Entre 2014 y 2018, las licencias de conducir emitidas a
extranjeros aumentaron un 192%, de 12.925 a 37.716, lo cual se explica ante el
déficit de choferes que existe en el país y la oportunidad laboral que les
significa a quienes vienen llegando al país.

De hecho, en menor medida, el fenómeno también se replica
entre nacionales, con una crecida de 83% entre 2014 y 2018, desde 815.187
a 1.494.901.

José Luis Domínguez, subsecretario de Transportes, explicó
a El Mercurio que la situación es un reflejo de la realidad que vive
el país, considerando que hace cinco años “vivían cerca de 490.000 personas
extranjeras en Chile y a fines de 2018 la cifra llegaba a más de 1.250.000”.

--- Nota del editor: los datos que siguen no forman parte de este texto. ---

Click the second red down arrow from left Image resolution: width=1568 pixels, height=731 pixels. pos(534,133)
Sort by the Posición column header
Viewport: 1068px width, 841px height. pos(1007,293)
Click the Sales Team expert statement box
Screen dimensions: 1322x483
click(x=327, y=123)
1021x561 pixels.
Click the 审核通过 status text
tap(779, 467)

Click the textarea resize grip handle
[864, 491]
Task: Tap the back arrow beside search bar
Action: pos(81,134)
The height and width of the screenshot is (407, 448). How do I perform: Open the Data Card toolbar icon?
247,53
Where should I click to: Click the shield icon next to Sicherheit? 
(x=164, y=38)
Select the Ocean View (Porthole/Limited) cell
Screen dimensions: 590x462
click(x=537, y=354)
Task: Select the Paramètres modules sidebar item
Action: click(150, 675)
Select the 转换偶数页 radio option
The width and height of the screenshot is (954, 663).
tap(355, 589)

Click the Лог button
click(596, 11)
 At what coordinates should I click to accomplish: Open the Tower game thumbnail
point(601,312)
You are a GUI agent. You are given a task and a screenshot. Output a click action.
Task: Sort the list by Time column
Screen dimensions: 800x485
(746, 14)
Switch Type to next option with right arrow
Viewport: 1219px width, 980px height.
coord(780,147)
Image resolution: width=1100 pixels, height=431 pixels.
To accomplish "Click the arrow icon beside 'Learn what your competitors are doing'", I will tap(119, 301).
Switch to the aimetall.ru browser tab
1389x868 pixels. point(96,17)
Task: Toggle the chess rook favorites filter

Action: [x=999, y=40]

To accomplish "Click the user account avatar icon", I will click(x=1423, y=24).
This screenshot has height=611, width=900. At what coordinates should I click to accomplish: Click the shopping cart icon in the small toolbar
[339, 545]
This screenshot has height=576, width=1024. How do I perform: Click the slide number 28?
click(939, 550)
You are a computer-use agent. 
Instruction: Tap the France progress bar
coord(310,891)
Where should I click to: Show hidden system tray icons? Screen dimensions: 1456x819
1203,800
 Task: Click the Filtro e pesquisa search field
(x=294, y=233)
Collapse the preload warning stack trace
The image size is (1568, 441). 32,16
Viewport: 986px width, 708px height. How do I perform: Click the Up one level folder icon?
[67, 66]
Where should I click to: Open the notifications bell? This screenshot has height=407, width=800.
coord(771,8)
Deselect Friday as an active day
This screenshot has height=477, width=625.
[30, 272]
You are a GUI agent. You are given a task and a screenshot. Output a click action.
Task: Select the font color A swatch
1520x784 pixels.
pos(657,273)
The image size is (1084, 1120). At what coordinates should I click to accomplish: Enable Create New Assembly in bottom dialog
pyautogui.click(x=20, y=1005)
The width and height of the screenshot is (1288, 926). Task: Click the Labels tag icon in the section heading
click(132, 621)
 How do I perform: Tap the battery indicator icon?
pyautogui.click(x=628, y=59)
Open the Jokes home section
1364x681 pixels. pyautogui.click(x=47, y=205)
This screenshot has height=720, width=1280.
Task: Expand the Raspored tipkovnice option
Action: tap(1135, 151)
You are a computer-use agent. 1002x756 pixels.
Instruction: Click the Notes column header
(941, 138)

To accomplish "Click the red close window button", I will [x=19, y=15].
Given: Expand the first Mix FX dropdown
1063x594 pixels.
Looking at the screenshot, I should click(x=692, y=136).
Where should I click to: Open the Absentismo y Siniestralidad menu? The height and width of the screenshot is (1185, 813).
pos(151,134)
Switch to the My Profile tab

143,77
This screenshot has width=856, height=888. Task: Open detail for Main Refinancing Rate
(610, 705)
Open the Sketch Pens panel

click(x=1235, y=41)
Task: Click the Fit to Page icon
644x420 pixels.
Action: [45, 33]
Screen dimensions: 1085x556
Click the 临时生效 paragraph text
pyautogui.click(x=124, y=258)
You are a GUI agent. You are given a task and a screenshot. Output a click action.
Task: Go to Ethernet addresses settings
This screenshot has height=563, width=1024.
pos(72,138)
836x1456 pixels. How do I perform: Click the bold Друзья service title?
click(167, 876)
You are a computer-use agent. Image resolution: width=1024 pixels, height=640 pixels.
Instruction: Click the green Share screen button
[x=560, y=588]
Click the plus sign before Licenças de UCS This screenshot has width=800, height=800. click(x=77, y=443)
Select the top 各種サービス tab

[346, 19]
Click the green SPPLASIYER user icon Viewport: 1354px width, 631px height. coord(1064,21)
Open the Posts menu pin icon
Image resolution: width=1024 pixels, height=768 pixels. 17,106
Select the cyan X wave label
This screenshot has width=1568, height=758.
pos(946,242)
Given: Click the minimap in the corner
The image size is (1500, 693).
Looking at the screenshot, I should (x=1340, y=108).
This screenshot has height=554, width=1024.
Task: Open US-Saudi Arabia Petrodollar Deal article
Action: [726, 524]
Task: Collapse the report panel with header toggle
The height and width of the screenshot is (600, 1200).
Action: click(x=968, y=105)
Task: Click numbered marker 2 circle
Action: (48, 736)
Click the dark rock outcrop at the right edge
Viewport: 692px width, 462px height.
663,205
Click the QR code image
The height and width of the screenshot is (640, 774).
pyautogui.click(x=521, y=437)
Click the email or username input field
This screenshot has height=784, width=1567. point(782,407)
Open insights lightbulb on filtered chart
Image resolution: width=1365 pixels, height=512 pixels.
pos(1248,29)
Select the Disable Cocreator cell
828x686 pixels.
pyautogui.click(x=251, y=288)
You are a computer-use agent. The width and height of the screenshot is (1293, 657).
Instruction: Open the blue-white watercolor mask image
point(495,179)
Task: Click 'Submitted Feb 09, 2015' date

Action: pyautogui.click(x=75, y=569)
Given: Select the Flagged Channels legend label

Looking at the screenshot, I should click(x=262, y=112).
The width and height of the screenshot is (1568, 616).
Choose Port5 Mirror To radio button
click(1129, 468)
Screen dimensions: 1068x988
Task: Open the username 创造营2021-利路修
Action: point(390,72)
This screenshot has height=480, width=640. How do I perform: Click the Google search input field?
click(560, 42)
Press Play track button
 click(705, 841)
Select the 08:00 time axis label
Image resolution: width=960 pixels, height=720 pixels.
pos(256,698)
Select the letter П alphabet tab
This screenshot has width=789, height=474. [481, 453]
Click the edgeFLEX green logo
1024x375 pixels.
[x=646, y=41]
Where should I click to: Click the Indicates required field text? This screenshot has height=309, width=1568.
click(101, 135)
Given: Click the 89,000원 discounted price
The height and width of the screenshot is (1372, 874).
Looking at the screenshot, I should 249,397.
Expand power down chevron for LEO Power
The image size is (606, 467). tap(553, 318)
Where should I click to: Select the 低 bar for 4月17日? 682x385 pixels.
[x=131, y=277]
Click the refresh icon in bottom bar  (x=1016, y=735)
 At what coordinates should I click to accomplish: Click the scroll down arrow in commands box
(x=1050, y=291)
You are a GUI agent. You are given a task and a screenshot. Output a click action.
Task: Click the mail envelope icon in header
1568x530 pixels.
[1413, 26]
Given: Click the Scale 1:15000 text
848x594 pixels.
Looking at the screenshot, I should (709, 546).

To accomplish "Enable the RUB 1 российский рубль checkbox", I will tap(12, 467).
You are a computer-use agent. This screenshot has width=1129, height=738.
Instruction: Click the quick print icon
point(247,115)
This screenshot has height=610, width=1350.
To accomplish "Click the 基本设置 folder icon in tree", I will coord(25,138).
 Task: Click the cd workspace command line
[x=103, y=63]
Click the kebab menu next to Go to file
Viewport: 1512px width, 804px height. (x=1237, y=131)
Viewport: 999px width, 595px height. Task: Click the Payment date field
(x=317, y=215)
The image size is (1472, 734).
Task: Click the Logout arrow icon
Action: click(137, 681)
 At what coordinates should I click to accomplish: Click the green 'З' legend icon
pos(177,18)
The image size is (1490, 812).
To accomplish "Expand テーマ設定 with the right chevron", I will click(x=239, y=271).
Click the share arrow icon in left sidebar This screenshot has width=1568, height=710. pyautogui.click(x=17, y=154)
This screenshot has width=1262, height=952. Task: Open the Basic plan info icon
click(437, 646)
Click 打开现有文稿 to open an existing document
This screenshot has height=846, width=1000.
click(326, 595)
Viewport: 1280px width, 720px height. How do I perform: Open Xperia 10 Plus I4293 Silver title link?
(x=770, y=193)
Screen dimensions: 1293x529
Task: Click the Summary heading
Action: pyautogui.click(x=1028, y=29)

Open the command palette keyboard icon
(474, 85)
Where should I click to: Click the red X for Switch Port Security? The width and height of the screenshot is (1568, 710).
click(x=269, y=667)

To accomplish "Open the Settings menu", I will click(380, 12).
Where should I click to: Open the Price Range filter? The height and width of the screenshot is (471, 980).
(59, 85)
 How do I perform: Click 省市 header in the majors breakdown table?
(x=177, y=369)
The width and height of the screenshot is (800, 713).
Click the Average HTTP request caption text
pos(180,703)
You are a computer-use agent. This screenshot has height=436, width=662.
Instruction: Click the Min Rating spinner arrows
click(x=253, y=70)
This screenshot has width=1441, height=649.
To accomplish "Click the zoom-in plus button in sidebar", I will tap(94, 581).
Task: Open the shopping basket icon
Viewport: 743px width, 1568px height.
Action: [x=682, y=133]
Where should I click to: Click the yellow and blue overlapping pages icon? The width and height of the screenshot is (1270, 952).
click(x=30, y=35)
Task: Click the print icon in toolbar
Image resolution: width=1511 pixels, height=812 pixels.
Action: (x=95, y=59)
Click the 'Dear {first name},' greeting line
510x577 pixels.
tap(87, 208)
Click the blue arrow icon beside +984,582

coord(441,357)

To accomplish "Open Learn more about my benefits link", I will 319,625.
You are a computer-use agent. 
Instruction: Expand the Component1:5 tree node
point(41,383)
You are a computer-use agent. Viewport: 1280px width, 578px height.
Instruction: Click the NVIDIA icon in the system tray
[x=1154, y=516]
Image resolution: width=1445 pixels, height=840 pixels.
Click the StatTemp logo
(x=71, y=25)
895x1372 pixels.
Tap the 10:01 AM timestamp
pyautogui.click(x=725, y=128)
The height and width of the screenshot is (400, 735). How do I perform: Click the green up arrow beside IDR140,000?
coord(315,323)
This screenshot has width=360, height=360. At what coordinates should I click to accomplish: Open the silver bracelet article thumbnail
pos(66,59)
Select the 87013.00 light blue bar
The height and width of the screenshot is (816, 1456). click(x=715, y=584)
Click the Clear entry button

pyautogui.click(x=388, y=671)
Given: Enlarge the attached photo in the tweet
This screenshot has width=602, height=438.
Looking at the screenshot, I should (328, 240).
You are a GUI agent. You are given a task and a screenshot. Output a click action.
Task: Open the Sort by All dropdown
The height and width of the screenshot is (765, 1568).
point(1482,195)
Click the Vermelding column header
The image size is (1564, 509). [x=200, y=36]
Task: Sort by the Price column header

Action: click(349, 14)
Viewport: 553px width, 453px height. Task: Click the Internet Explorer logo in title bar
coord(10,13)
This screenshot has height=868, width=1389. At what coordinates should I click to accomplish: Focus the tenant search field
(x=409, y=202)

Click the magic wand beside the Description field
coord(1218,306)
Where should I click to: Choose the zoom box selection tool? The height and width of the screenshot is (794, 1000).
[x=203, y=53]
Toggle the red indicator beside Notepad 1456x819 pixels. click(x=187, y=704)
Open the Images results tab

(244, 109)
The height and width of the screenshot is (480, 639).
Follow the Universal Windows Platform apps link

El alza, tanto en chilenos como extranjeros, ha sido
particularmente alta en el segmento de Clase A: entre nacionales subió
347% desde 69.984 (2014) a 313.009, mientras que entre foráneos llegó
al 550% de 698 a 4.537.

Dicha situación viene de la mano con el “déficit de
conductores profesionales en el rubro de transportes”, según señaló la
autoridad, por lo que ve con buenos ojos el aumento. De hecho, explicó, alcanza
entre el 8% y 9% sólo en Santiago, lo que equivale a 1.800 puestos de trabajo.

A ese interés se suma que las remuneraciones en el rubro de
“transporte de pasajeros, en promedio, debe tener un salario líquido de
750.000 pesos hacia arriba”, remarcó Álvaro Miranda, director de Transporte
y Logística de la UTEM.

Por su parte, las estimaciones de Alberto Escobar, gerente
de movilidad del Automóvil Club de Chile, son aún más generosas en el
transporte de carga, con un ingreso que “está generalmente por sobre el millón
de pesos”.

Eso sí, el proceso no es tan simple. Para optar a una
licencia clase A es necesario tener al menos 20 años y dos años de experiencia
con la licencia clase B, la cual se puede obtener tras realizar un curso
obligatorio y rendir las evaluaciones ante la municipalidad correspondiente a
la comuna de residencia.

En el caso de las licencias clase B, que tuvieron un aumento
de 52% y 151% en nacionales y extranjeros respectivamente, la crecida se
explica en los servicios de movilización mediante aplicaciones.

“Han transformado a los vehículos en un motor laboral, lo
que hace cuatro años atrás no pasaba. Hoy, tener esa licencia les significa a
algunos poder tener trabajo”, explicó Miranda.